**ENTRIES SHOWN**
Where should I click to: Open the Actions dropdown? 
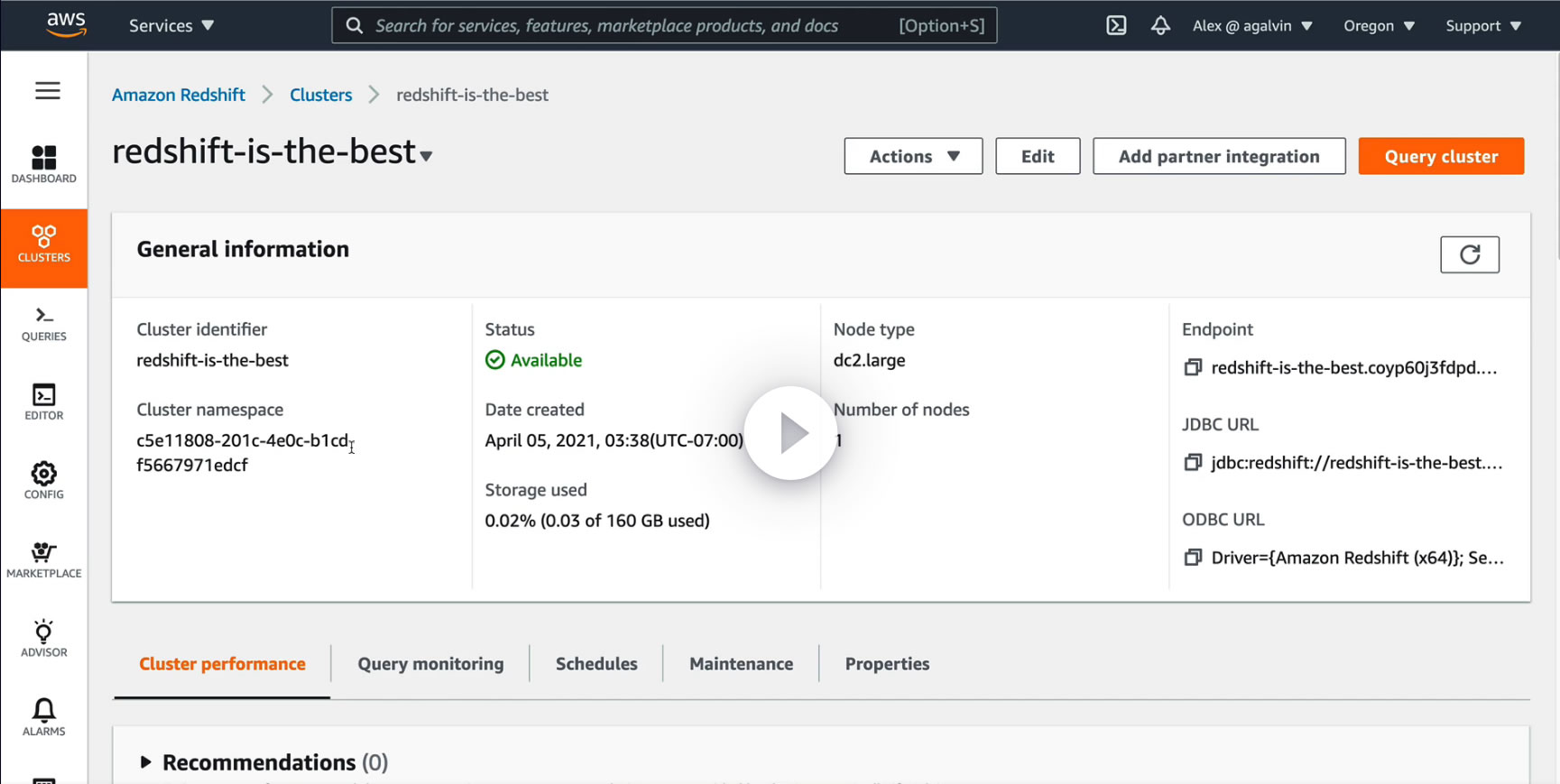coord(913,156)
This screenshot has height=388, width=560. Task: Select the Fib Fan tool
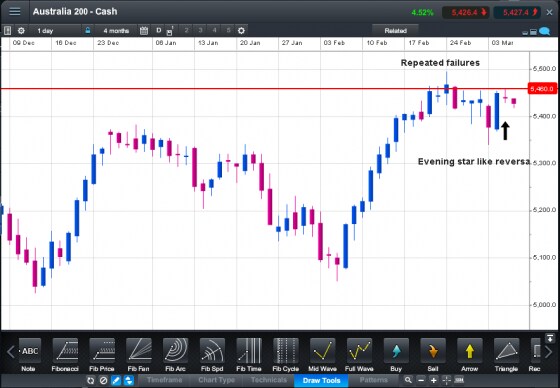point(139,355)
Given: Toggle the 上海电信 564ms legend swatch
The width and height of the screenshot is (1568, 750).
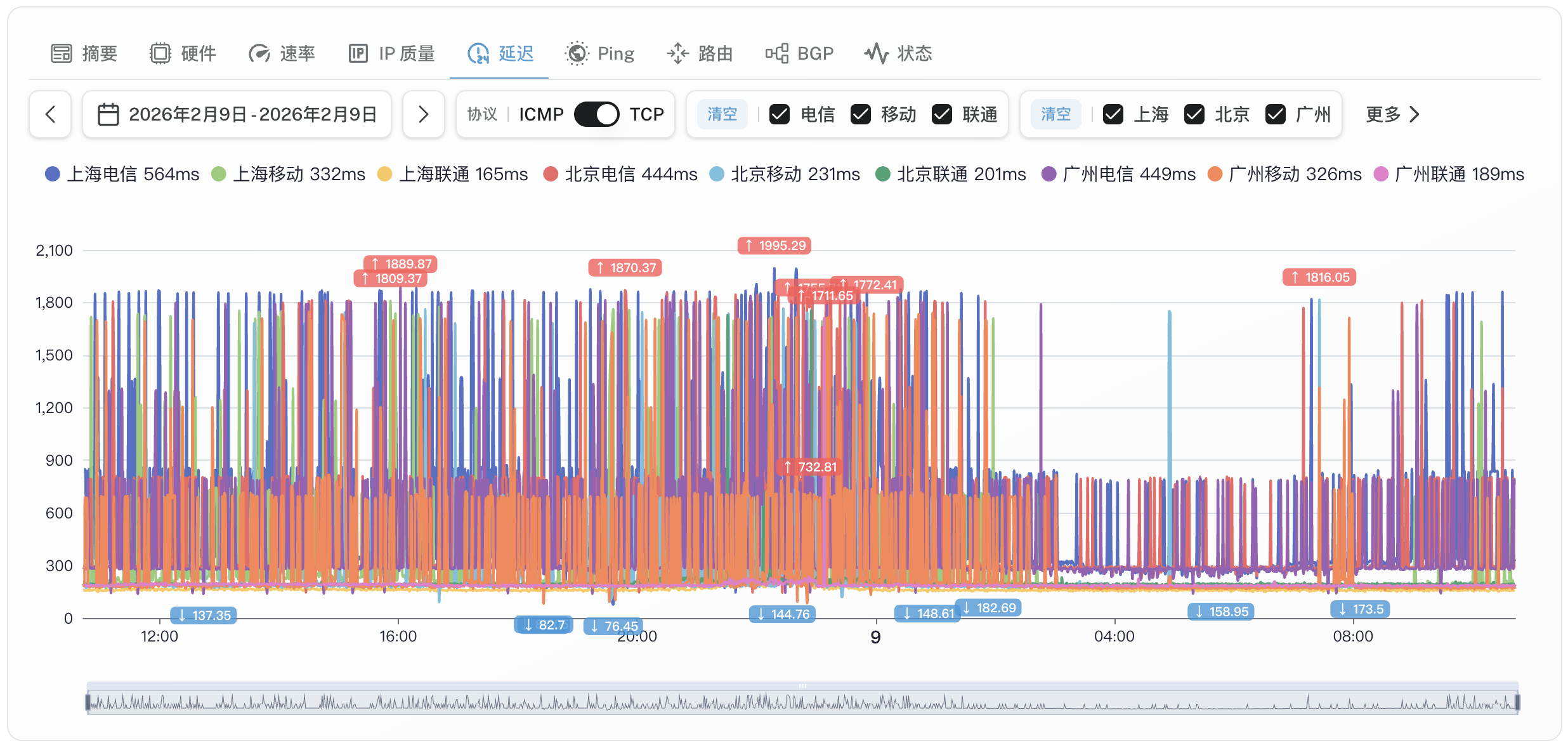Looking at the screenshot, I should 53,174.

==

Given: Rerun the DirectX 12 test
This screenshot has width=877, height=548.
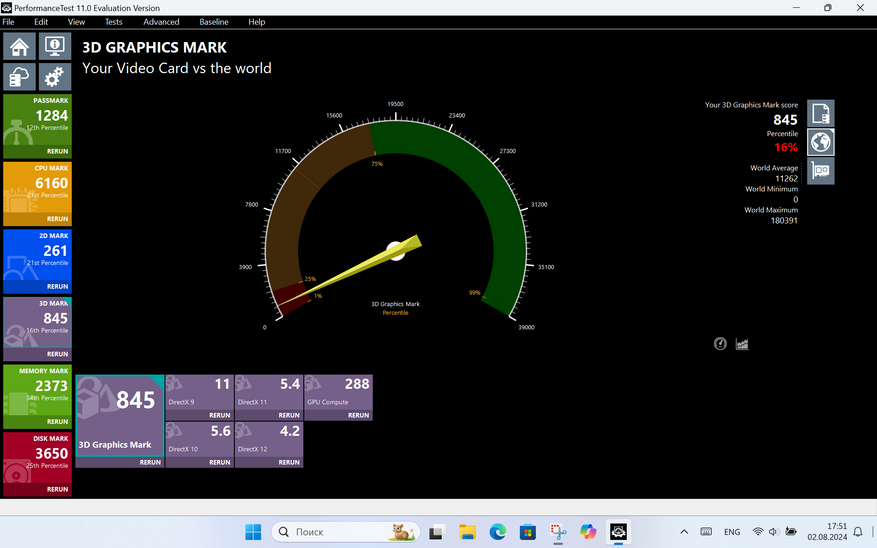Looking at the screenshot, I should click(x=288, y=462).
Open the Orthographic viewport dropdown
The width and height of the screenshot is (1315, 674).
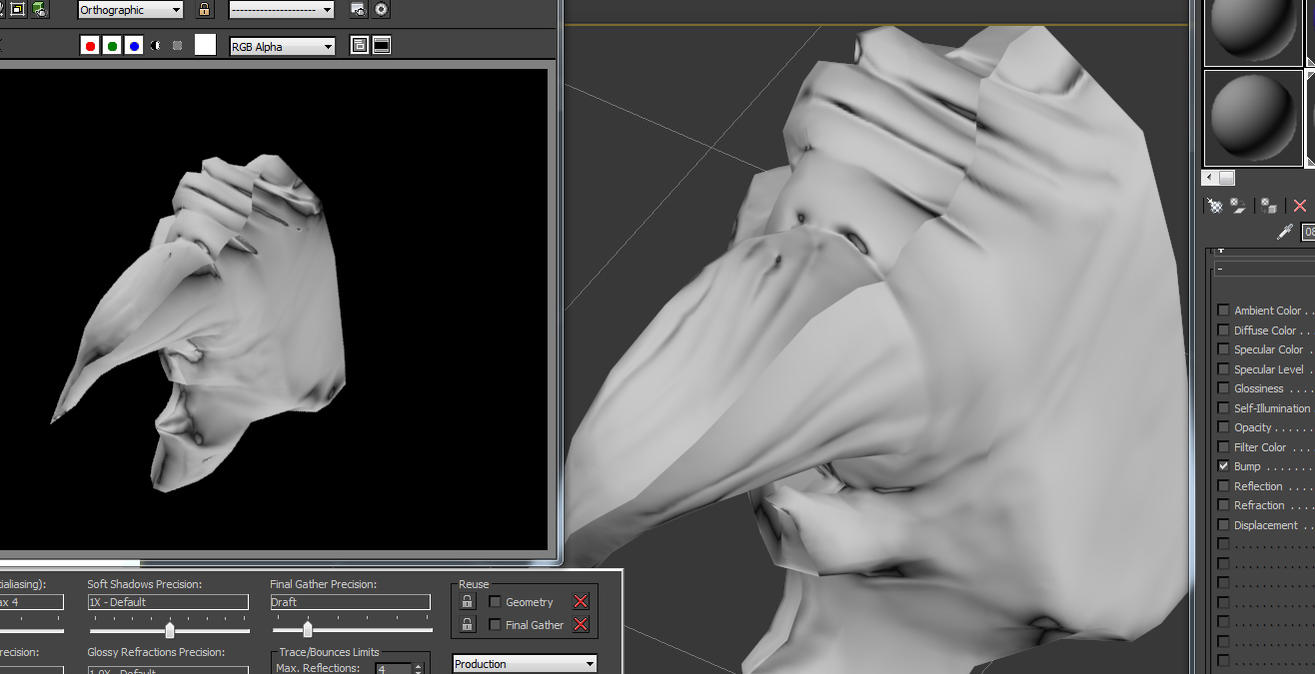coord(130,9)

==

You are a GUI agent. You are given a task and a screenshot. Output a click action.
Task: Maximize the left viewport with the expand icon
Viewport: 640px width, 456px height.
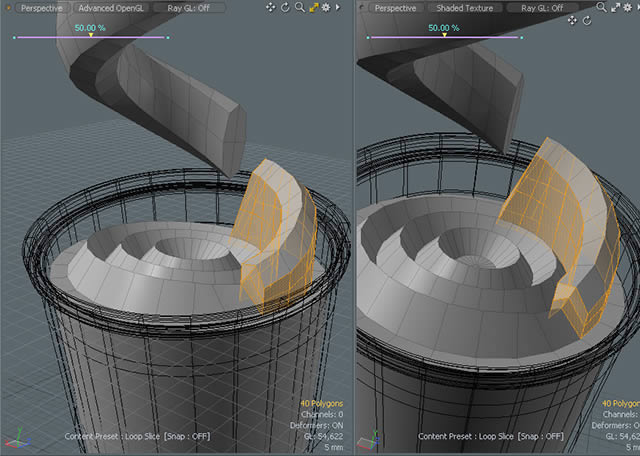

**GOAL**
Rewrite the lines beginning at the one that contains "Open the Orthographic viewport dropdown" and ending after the one that contains "coord(130,9)", replacing "Orthographic" with "Perspective" and changing nothing else. Omit the pictures.

**REPLY**
Open the Perspective viewport dropdown
The width and height of the screenshot is (1315, 674).
coord(130,9)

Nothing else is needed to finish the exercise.